According to Section 28 of the German Money Laundering Act (GwG), the specific responsibilities include:

- Receiving and collecting suspicious activity reports,
- Conducting operational analyses, including the assessment of reports and other relevant information,
- Exchanging information and coordinating with domestic supervisory authorities,
- Cooperating and exchanging information with financial intelligence units in other countries,
- Prohibiting transactions and ordering other immediate measures,
- Sharing the results of operational analyses (as mentioned in item 2) and any additional relevant information with the appropriate domestic public authorities,
- Providing feedback to the reporting party who submitted a report under Section 43 (1),
- Conducting strategic analyses and preparing reports based on those analyses,
- Sharing information with the organizations that are required to report, as well as with local regulators and public authorities that deal with spotting, stopping, or investigating money laundering and terrorist financing—especially when it comes to common patterns and methods used,
- Gathering statistics as required by Article 44(2) of the EU's Anti-Money Laundering Directive (2015/849) and putting together a yearly report that brings all the numbers together,
- Releasing an annual report that sums up the operational analyses they've done,
- Taking part in national and international working group meetings,
- Handling any other tasks they're given under different legal rules.
In 2017, the Financial Intelligence Unit (FIU) was moved from the Federal Criminal Police Office (BKA) to the German Customs Authority (Bundeszollverwaltung). Along with that shift came some major changes: more types of businesses and professionals were now required to file reports, there was a stronger push to raise awareness among those who have to report, and the rules for when a suspicious activity report needs to be submitted under the Money Laundering Act were updated.

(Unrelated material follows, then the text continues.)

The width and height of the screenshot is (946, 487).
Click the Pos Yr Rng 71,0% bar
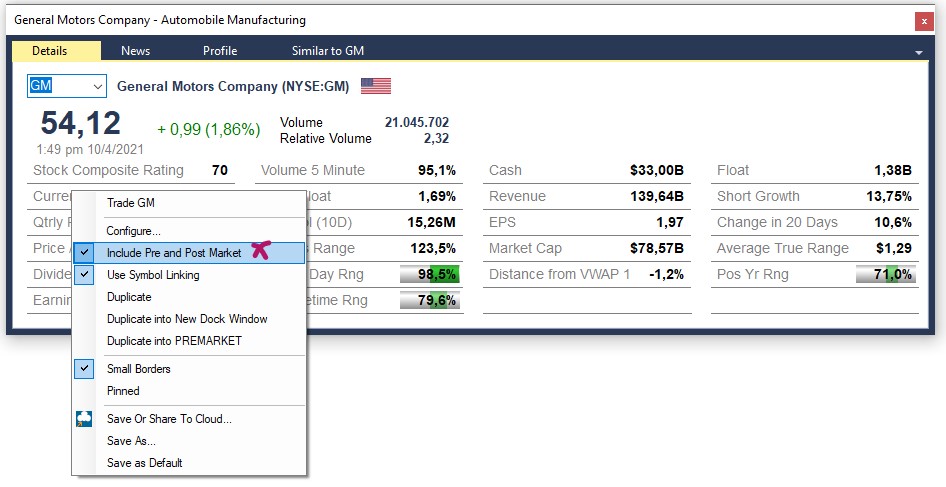pos(885,274)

The Financial Intelligence Unit handles suspicious transaction reports. It reviews and filters these reports, passing on only the important ones to the right police or investigation agencies. Because it receives so many reports, the FIU uses a risk-based method to decide which ones to focus on. To help with its work, it also uses information from government databases, not just its own records.

Since 2017, the FIU's data access has been gradually expanded:

- INPOL, the police information network maintained by the German Federal Criminal Police Office (BKA);
- The Central Register of Prosecution Proceedings (ZStV);
- The Central Foreigners Register (AZR); and account data retrieval.
Since 2020, the FIU has additionally been able to access certain basic tax data and information from property acquisition notifications related to real estate transactions.

== Organisation ==
In 2017, the FIU was transferred from the Federal Criminal Police Office to the Customs Administration. On 4 March 2021, the Bundestag approved a legislative amendment. It came into force on 30 March 2021. The amendment transformed the FIU from Department VIII into an independent Directorate X within the General Customs Directorate. Within this structure, it functions as an operationally autonomous authority. Currently, the FIU consists of one department within the directorate (DX.A).

The department is divided into the following divisions:

- DX.A.1: Risk Management, Coordination and Steering
- DX.A.2: Policy and International Cooperation
- DX.A.3: National Cooperation and Coordination, PPP
- DX.A.4: Strategic Analysis
- DX.A.5: Operational Case Analysis
- DX.A.6: Case Inquiries and State Protection
- DX.A.7: Technology
The FIU is being restructured as more staff are added. In the future, it is expected to have two departments. On 1 December 2021, the FIU opened an additional office in Dresden for operational and strategic analysis tasks.